Humans have pushed atmospheric carbon dioxide to heights unseen in our short (geologically speaking) existence. But give us another few generations, and our geologic impact on the planet will be clear.
New findings released on Wednesday show that at current emissions rates, we’re just five generations away from creating an atmosphere the likes of which hasn’t been seen in 56 million years. The last time carbon dioxide levels were as high as we’re headed for, it helped create one of the greatest die offs in recent Earth history.
The Paleocene–Eocene Thermal Maximum (PETM) is a period of planetary history as ominous as it sounds. Scientists have studied it for years, looking at carbon isotopes, fossils, and other clues buried in the Earth. Their findings show that carbon dioxide spiked rapidly, causing Earth to warm 5-8 degrees Celsius (9-14.4 degrees Fahrenheit). The tropical Atlantic was likely 36 degrees Celsius (96.8 degrees Fahrenheit), up to half of the microscopic foraminifera that inhabit the seas died, animals on land perished or shrunk, and it took 150,000 years for Earth to recover from the shock. It’s not exactly a dream climate and yet it seems to offer the closest analogue to what humans are doing to the climate today.
The new research, published in Geophysical Research Letters, shows just how close we are to reaching the extremes of the PETM and in some ways, how we’ve already surpassed it. Drawing on a suite of studies about when the PETM began and how fast carbon dioxide piled up in the atmosphere, Philip Gingerich, an emeritus professor at the University of Michigan’s earth science department, used models to project human carbon emissions into the future.
While the PETM pulse of carbon dioxide was rapid in geological terms, it pales in comparison to what humans are doing to the atmosphere. Modern rates of emissions are up to 10 times faster than they were during the PETM. But whereas PETM emissions were likely the result of a mix of volcanism, wildfires, and methane seeping out of permafrost and the seafloor, the current situation is almost entirely due to carbon emissions from human activity.
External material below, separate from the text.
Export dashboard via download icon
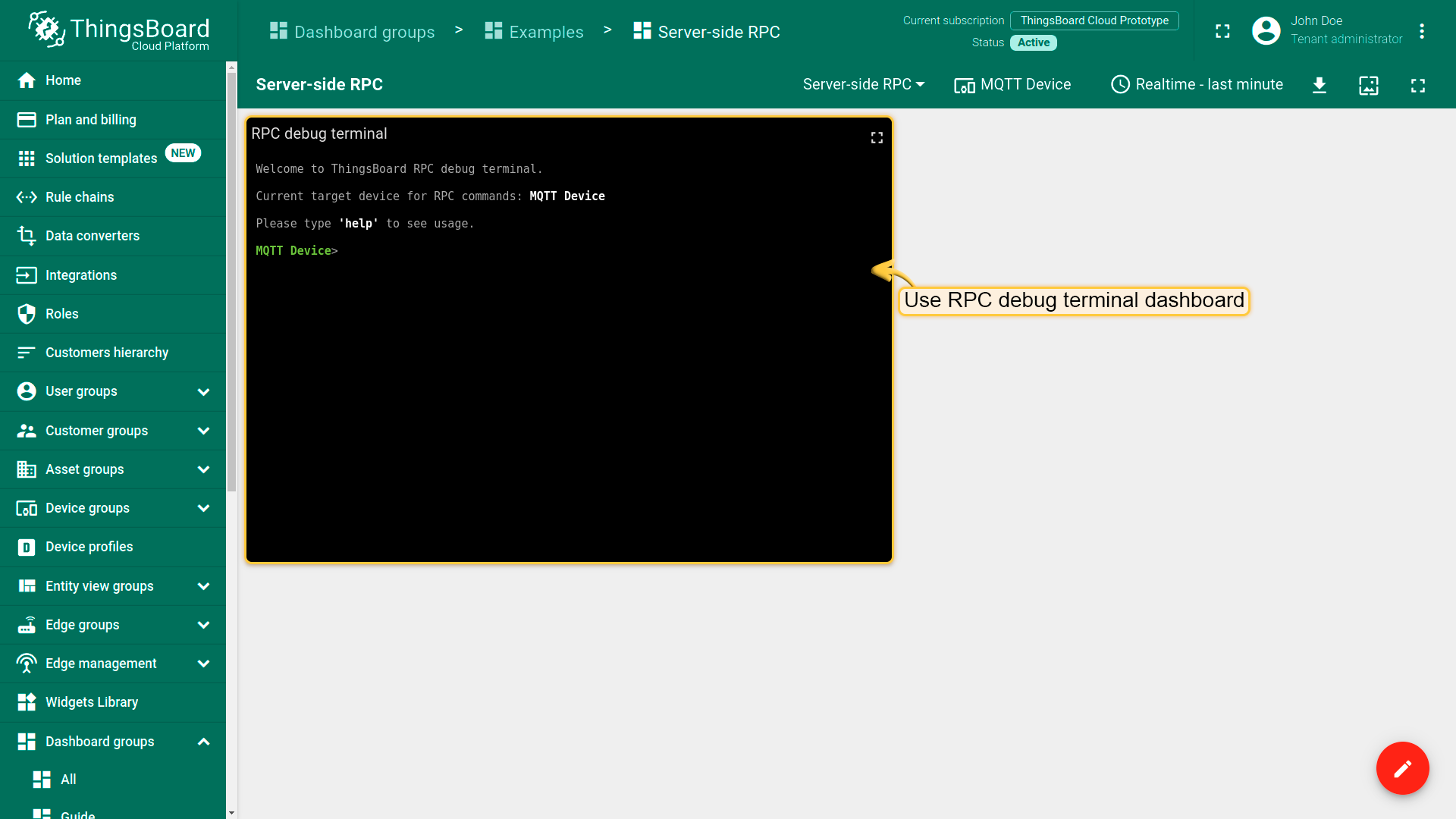The width and height of the screenshot is (1456, 819). [x=1320, y=85]
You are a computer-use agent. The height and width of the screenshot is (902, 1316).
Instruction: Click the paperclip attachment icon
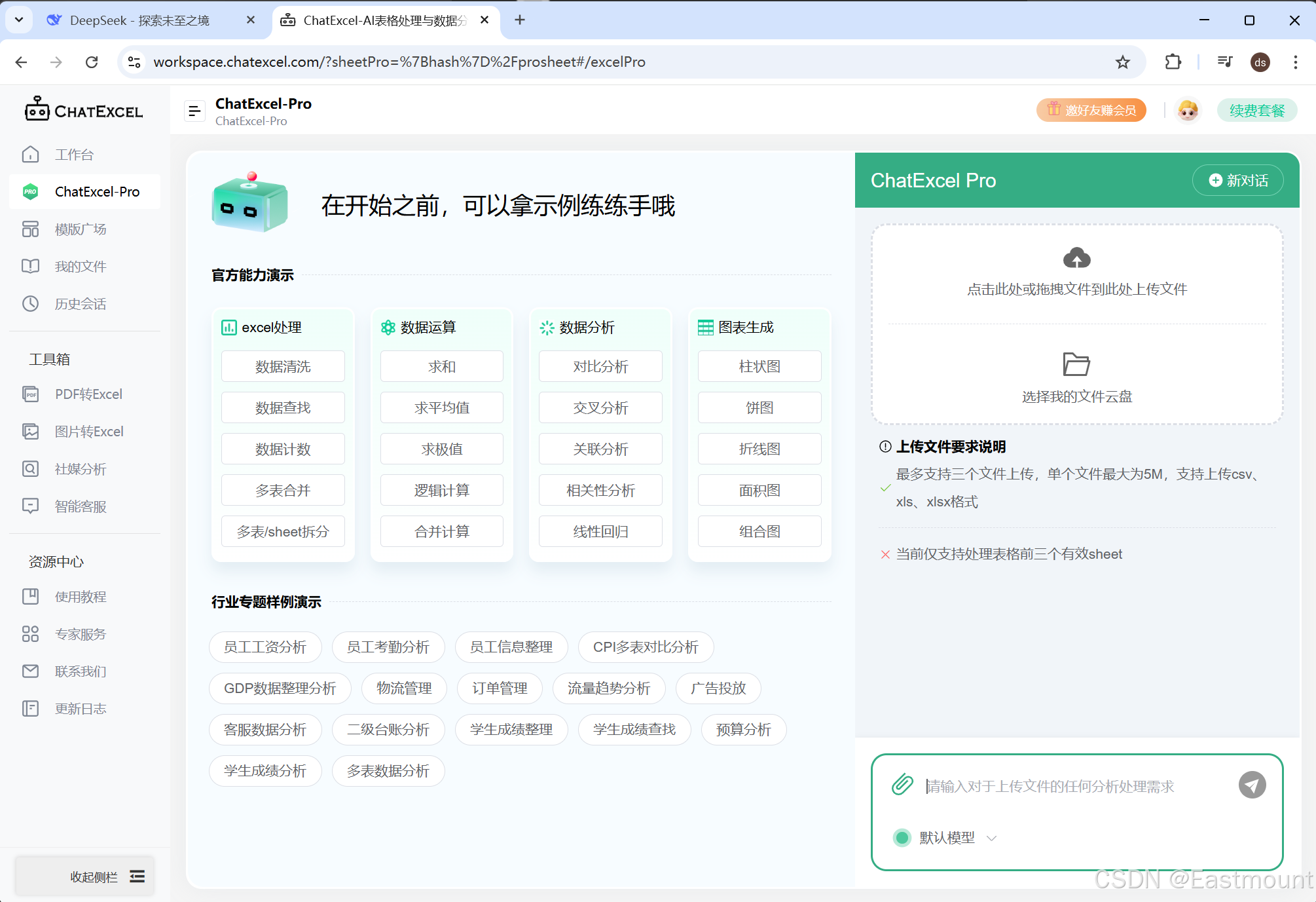(902, 784)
And those emissions still climbing, with the world setting new high water for carbon pollution last year. Based on that bleak trend, Gingerich projected emissions into the future and found that in just 140 years, at current rates, we’ll have created the beginning of PETM atmosphere v2.0. At 259 years down the road, we’ll hit peak PETM.
This is a distinctly worst case scenario, which makes it seem unlikely we’ll get to that point. And yet we’ve been living that scenario out since carbon dioxide record keeping began in earnest in 1959, the start date Gingerich used to calculate future trends.
“[It’s] as if we are deliberately and efficiently manufacturing carbon for emission to the atmosphere at a rate that will soon have consequences comparable to major events long ago in earth history,” he told Earther.
As the study helpfully notes, Gingerich’s grandfather was born 140 years ago, while 259 years in past, Ben Franklin was inventing a clock with hours, minutes, and seconds hands. While the world has shown little appetite to wind down emissions, there’s been a lot of talk of how we should, you know, probably do it sooner than later. The new findings are a stark reminder of what’s waiting for our grandkids if it doesn’t.